Getting started with charm testing

Testing charm code is an essential part of charming. Here we will see how to get started with it. We will look at the templates we have available and the frameworks we can use to write good unit, integration, and functional tests.

Prerequisites:

What you will learn:

  • What are the starting points for adding tests to a charm?
  • What do you typically want to test in a charm?
  • How can you do that?
    • What can you unit-test?
      • How to effectively use the Harness.
    • What can you only integration-test?
      • What integration testing frameworks are there?
    • Where can you apply functional testing?
  • How to automate this in a CI pipeline.

Templates

The two most popular ways to set up a charm project are via charmcraft init and by using the template-operator template repo.
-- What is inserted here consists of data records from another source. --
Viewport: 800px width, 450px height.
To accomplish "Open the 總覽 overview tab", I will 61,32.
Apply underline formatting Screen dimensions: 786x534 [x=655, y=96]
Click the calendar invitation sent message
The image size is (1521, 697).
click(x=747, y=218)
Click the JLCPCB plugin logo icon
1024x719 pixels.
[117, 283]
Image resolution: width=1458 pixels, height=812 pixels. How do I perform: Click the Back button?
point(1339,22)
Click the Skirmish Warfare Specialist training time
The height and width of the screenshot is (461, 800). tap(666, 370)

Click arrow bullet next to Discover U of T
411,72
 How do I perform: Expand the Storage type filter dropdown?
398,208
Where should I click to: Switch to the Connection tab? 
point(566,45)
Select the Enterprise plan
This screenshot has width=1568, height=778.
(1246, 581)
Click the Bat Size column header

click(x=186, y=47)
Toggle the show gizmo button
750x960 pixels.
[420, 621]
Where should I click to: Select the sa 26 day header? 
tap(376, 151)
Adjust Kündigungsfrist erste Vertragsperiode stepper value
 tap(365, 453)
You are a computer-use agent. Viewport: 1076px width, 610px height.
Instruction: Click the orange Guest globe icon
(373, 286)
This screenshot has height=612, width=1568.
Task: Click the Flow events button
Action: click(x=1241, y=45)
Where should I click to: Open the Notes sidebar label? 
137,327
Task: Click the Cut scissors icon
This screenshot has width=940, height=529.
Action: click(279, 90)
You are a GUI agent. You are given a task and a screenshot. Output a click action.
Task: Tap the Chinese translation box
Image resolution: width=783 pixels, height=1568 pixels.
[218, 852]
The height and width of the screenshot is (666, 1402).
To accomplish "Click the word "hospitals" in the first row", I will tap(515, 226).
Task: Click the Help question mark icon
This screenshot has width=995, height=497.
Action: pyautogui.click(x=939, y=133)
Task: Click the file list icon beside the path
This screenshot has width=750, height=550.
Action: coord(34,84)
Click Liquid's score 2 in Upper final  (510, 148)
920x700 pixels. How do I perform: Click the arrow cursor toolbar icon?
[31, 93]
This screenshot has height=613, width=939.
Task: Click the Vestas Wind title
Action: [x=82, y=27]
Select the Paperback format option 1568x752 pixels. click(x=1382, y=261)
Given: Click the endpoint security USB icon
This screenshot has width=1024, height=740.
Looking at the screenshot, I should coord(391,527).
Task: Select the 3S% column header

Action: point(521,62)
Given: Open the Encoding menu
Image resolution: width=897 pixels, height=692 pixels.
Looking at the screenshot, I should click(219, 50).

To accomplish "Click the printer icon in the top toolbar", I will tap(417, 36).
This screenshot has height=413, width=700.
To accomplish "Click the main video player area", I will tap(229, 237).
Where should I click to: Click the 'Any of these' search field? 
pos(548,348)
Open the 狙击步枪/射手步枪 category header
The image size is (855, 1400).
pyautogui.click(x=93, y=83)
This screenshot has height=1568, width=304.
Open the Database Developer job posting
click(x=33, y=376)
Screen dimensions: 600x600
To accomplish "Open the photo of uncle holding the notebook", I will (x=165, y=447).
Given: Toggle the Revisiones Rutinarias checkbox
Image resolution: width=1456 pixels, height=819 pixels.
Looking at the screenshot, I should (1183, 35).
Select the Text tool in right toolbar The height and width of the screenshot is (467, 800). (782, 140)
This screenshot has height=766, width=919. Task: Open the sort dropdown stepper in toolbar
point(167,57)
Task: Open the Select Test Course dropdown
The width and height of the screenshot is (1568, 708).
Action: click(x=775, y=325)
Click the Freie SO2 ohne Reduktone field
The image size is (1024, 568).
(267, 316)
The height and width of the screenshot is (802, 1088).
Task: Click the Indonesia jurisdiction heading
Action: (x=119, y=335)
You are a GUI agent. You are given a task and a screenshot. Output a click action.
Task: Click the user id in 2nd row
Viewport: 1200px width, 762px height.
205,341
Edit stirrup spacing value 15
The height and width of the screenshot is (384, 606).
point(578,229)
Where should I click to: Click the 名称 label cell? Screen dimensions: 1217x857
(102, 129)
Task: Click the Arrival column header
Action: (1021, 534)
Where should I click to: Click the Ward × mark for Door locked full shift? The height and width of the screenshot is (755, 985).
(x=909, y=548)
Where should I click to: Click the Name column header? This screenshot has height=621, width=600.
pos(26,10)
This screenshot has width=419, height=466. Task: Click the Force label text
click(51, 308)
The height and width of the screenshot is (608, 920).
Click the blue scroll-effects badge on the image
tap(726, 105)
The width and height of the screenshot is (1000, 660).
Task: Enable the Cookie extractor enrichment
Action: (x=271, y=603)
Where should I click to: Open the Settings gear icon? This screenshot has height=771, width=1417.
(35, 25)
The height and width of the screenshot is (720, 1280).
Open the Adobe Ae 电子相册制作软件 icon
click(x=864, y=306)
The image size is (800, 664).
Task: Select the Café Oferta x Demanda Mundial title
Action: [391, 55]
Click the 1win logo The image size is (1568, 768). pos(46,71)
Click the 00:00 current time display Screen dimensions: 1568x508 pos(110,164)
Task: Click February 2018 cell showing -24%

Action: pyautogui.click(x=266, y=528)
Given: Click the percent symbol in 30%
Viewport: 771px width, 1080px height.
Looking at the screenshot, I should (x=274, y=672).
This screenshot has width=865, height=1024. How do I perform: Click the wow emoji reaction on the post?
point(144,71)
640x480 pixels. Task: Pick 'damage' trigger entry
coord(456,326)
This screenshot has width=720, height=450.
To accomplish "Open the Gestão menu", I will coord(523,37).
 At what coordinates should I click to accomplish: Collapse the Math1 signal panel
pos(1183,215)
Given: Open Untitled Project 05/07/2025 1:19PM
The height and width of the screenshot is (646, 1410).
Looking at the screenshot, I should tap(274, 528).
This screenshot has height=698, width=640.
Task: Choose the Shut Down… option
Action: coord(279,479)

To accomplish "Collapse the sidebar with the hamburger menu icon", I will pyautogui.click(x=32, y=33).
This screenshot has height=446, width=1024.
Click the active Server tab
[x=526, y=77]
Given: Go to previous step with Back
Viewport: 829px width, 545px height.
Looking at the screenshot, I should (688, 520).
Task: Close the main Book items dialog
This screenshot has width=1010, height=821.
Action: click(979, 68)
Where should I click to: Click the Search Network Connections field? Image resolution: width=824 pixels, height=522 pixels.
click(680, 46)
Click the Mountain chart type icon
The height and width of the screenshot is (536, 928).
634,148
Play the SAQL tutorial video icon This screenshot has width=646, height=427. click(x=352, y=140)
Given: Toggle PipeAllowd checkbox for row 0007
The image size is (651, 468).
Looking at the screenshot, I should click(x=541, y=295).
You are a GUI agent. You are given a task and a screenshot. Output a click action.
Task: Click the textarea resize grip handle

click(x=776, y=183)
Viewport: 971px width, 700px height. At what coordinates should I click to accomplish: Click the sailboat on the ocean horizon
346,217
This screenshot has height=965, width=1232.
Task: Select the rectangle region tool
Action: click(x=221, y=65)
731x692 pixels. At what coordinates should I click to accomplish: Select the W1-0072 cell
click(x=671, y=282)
Currently, so-called charmcraft profiles are being developed – these will consolidate some standard templates and make them available via charmcraft init --profile <profile name>.

Charmcraft

The template you get with charmcraft init is rather compact. The testing infrastructure consists of a tests/test_charm.py file, and a run_tests shell script that contains:

                                                      
if [ -z "$VIRTUAL_ENV" -a -d venv/ ]; then            
    . venv/bin/activate                               
fi                                                    
                                                      
if [ -z "$PYTHONPATH" ]; then                         
    export PYTHONPATH="lib:src"                       
else                                                  
    export PYTHONPATH="lib:src:$PYTHONPATH"           
fi                                                    
                                                      
flake8                                                
coverage run --branch --source=src -m unittest -v "$@"
coverage report -m                                    

In words, this will run:

  • flake8 linter checks.
  • unittest with coverage in /tests/.

Template-operator

The template-operator template provides a more robust starting point for most charming needs. It comes with:

  • example unit tests (/tests/unit/test_charm.py)
  • example integration tests (/tests/integration/test_charm.py)
  • instead of a run_tests script, a tox.ini file that contains pre-set environments for:
    • formatting (black)
    • linting (flake8, isort)
    • unit (pytest)
    • integration (pytest, pytest-operator)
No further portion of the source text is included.